(DATA FOR THE TASK)
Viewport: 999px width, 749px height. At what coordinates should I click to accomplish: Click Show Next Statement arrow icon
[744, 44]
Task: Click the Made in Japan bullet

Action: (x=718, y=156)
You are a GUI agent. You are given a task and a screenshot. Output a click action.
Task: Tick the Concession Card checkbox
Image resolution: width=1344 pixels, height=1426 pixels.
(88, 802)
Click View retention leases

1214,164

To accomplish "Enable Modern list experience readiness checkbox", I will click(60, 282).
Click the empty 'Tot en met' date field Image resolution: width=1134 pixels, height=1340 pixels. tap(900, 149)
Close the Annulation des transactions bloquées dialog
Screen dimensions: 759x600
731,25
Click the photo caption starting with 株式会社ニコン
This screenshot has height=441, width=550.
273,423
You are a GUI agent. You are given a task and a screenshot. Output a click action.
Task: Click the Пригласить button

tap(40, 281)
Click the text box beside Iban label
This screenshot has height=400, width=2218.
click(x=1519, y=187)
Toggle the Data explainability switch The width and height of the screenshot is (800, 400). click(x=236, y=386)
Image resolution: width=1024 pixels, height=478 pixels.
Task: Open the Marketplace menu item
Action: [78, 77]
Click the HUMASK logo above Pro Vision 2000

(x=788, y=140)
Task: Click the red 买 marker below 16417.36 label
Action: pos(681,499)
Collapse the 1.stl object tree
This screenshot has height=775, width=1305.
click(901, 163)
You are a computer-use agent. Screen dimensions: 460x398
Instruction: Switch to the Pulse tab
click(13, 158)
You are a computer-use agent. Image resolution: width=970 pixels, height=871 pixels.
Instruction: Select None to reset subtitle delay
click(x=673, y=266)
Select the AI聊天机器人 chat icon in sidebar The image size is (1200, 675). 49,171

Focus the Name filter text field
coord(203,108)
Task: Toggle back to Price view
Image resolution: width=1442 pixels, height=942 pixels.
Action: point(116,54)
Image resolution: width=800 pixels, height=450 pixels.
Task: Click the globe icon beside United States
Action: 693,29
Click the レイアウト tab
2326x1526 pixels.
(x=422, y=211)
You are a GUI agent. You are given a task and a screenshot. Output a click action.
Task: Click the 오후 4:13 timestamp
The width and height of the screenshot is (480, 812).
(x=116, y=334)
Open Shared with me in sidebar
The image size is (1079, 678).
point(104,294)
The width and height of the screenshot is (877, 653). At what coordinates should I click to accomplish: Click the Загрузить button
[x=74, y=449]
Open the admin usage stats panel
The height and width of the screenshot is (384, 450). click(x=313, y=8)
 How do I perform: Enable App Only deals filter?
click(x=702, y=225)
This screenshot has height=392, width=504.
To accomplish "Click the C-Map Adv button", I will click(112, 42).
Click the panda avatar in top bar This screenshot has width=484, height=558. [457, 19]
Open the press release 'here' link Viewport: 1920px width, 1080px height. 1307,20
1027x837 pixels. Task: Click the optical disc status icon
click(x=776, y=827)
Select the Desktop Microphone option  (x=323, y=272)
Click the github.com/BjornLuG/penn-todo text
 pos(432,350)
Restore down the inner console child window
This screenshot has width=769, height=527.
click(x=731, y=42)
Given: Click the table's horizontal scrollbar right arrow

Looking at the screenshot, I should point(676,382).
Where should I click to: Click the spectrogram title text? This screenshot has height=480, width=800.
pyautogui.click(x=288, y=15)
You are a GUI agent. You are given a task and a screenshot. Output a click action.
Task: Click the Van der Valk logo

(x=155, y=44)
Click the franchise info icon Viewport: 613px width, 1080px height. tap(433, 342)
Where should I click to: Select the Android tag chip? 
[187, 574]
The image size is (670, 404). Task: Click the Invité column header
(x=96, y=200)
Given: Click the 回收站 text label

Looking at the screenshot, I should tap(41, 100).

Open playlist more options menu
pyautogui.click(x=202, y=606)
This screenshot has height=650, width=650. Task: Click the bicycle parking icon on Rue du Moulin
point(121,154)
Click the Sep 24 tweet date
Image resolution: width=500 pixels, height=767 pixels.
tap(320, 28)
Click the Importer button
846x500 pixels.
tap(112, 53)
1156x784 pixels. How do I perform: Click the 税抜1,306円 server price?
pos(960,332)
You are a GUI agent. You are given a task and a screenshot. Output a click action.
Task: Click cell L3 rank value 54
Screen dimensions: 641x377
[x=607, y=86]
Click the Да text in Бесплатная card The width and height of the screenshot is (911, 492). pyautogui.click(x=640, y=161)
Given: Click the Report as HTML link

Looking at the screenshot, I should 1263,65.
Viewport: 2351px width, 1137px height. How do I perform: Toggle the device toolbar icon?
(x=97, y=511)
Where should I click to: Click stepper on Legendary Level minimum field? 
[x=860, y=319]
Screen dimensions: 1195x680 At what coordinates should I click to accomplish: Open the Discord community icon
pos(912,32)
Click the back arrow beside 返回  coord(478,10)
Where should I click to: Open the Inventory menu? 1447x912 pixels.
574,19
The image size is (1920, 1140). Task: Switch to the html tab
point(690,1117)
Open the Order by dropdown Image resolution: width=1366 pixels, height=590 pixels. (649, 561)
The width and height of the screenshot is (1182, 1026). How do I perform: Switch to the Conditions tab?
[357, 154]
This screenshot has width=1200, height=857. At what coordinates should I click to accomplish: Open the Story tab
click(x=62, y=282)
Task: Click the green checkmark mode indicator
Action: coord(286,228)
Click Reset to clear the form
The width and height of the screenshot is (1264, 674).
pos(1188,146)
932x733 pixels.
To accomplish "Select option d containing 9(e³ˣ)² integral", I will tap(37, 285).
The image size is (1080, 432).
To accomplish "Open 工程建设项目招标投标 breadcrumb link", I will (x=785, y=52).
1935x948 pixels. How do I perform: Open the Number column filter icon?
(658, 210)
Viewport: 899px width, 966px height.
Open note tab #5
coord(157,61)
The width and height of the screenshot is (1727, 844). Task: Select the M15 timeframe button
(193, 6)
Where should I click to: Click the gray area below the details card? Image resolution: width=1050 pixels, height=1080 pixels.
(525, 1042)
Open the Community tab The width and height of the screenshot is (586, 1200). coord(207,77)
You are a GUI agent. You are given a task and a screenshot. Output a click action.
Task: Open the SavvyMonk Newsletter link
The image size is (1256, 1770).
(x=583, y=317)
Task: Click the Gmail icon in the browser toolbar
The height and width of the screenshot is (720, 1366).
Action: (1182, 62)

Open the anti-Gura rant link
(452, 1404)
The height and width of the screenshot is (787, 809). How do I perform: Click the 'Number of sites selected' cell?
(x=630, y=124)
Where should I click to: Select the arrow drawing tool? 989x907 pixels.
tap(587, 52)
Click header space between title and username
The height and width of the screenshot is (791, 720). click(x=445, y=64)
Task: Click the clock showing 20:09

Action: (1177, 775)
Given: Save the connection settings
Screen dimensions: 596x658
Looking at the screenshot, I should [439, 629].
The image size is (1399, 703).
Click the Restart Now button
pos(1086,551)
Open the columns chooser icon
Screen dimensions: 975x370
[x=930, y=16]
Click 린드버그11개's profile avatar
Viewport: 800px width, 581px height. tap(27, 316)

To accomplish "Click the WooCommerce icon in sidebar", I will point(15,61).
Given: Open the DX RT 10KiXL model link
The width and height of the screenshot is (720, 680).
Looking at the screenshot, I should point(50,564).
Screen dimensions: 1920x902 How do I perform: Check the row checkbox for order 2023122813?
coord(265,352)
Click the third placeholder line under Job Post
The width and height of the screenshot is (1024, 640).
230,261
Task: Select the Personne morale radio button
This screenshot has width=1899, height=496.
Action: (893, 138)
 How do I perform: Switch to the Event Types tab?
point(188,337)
(End DATA FOR THE TASK)
DIRECTIONS FOR THIS TASK:
Find and copy each line in the material above where the string "back" occurs.

TASK RESULT:
Task: Toggle back to Price view
Click the back arrow beside 返回  coord(478,10)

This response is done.